**What you are asked to do**:
Turn every line of the records below into a Markdown table with the columns "No." and "Text", numbering the rows and skipping blank lines. Leave the pictures out of the table.

**Data in this exercise**:

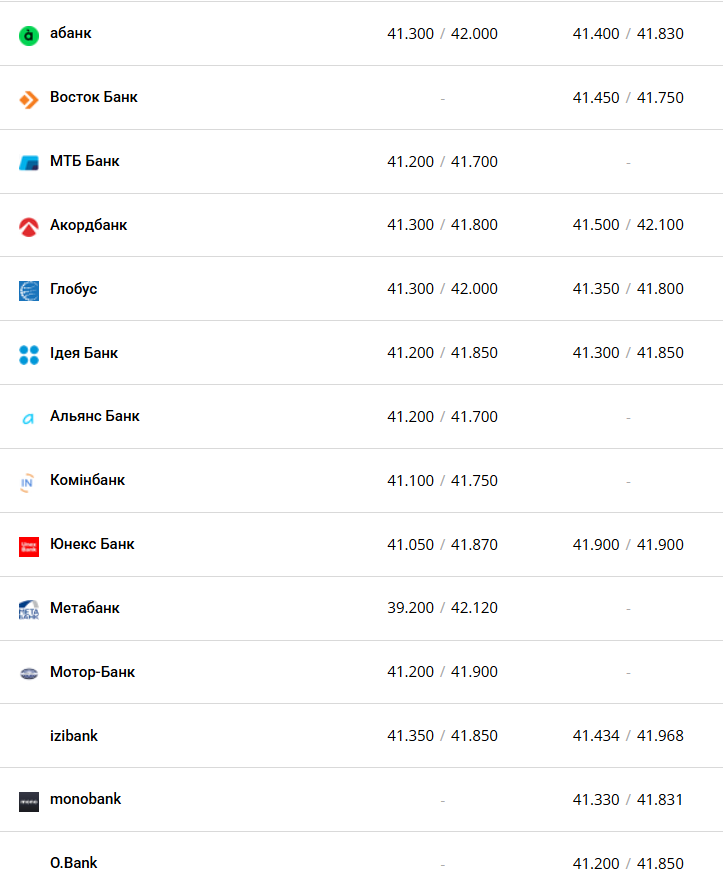This screenshot has height=891, width=723.
Task: Open the monobank name link
Action: 86,799
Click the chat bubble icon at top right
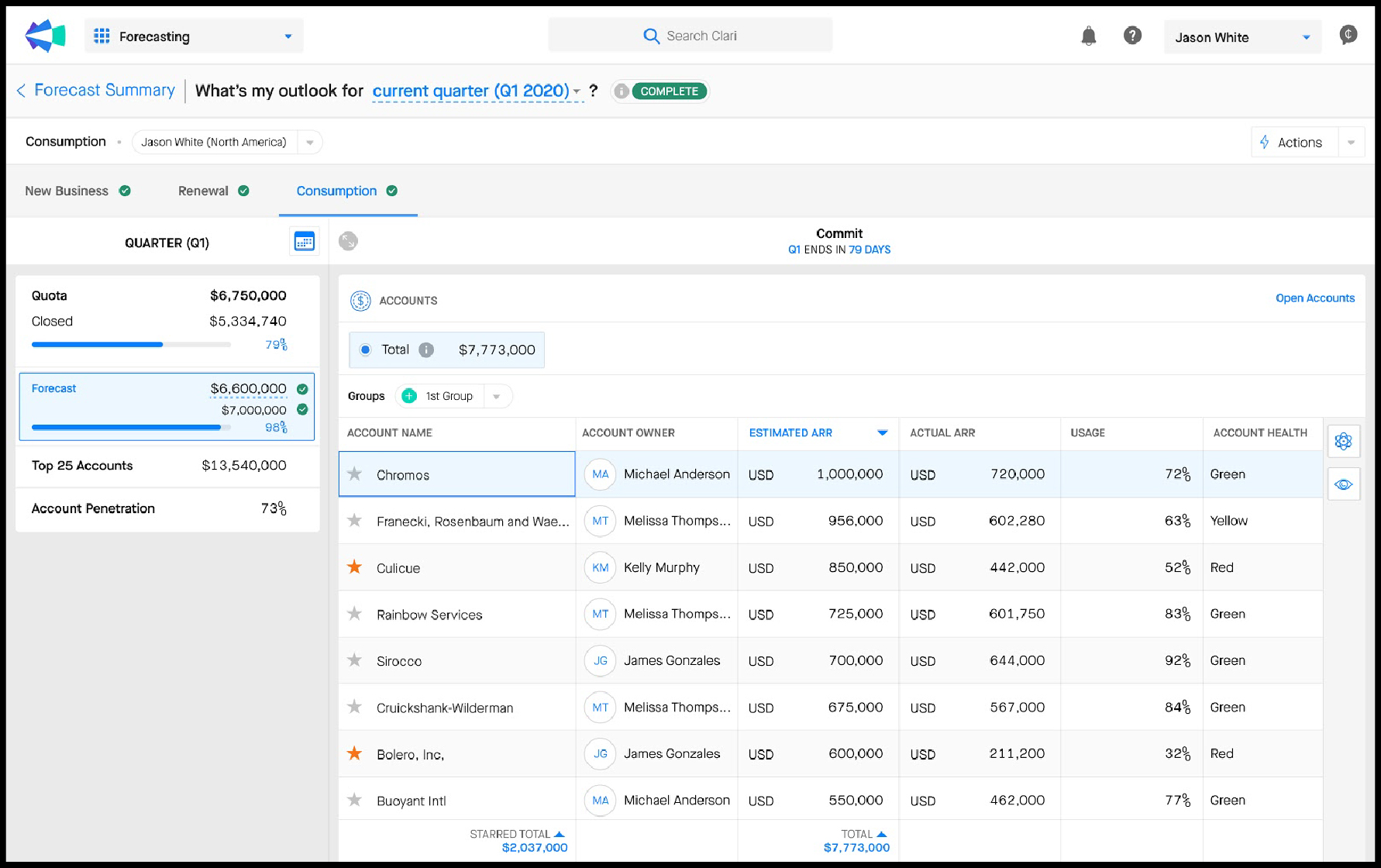The width and height of the screenshot is (1381, 868). tap(1348, 35)
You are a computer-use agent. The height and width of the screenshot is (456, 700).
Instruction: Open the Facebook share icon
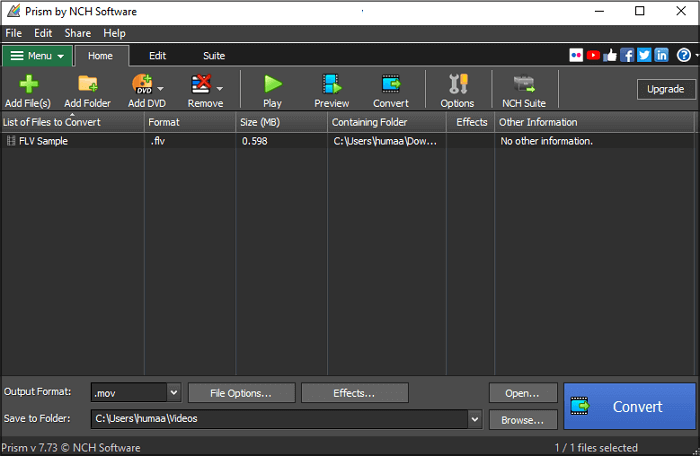[627, 55]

**Result of the exercise**:
| No. | Text |
|---|---|
| 1 | This screenshot has height=891, width=723. |
| 2 | Task: Open the monobank name link |
| 3 | Action: 86,799 |
| 4 | Click the chat bubble icon at top right |
| 5 | The width and height of the screenshot is (1381, 868). tap(1348, 35) |
| 6 | You are a computer-use agent. The height and width of the screenshot is (456, 700). |
| 7 | Instruction: Open the Facebook share icon |
| 8 | [627, 55] |